The summary below highlights the parts that are now operational under the Act:-
PART I (Sections 1-4) deals with
preliminary matters. In addition to providing for the commencement of the
section’s provisions, the Part specifies the objects of the Act and defines
various terms used in it, including “subsidiary”, “holding company”,
“undertaking”, “parent undertaking”, “subsidiary undertaking”, and “dormant
company”.
PART II (Sections 5-19) outlines the
types of companies that can be formed and deals with their formation and
registration. Companies can either be limited by shares or by guarantee or have
unlimited liability. Companies limited by shares can either be public companies
(which are generally large corporations) or private companies (which are
generally small proprietary companies including sole companies).
The Part also provides for the formation of companies. A company limited by
shares is required to have a memorandum of association and articles of
association, which together form the company’s constitution. Such a company is
also required to have a statement of capital and initial shareholdings.
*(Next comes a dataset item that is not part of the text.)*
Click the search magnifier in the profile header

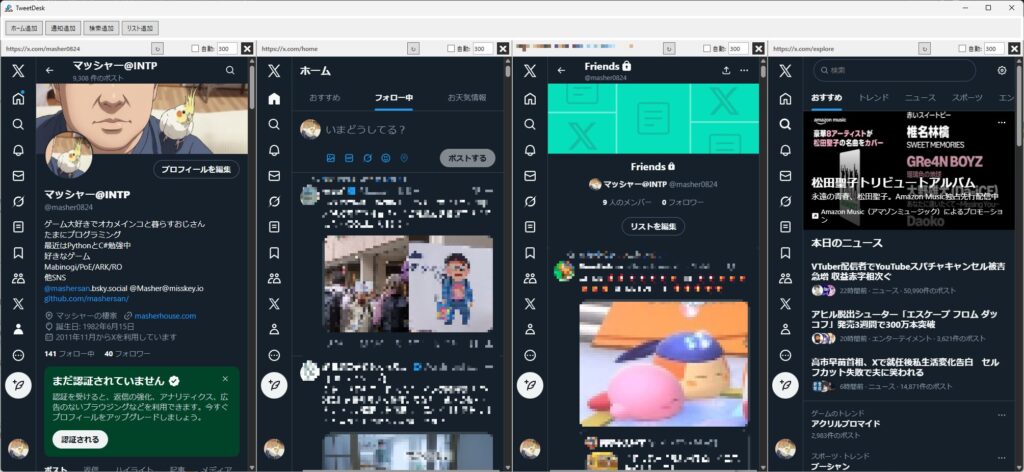point(230,71)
A
company limited by guarantee is required to register a statement of guarantee.
A company may also be registered as an unlimited company, in which case the
liability of its members on liquidation of the company is unlimited.
On registration of the required documents as provided under the Companies
(General) Regulations, 2015, the Registrar of Companies is required to issue
the company with certificate of incorporation.
Companies registered under the Companies Act (Cap 486) will continue under the
Act. When registered, a company will have perpetual succession irrespective of
its membership.
PART III (Sections 20-32) this part
makes further provision for a company’s constitution (i.e. the memorandum and
articles of association). Among other things it provides for application of
model Articles as prescribed in the Regulations already published, procedures
to enable amendment of the Articles of Association of a company;
Other provisions specify the requirements on the objects of a company and the effect
of a constitution of a company. It should be noted that the memorandum of
association for the existing companies shall be treated/construed as provisions
of the Articles of Association.
PART IV (Sections 33-47) this part
deals with the capacity of a company to do certain acts such as powers to enter
into binding contracts and powers of directors binding on the company.
Provision is also made for a company to have a common seal(but a company is not
obliged to have one) and provides for its use for the authentication of
documents. A further provision is made that will now enable a company to have
an official seal for use outside Kenya.
The Companies are also required to compulsorily have a registered office and
would notify the Registrar of change of the registered office.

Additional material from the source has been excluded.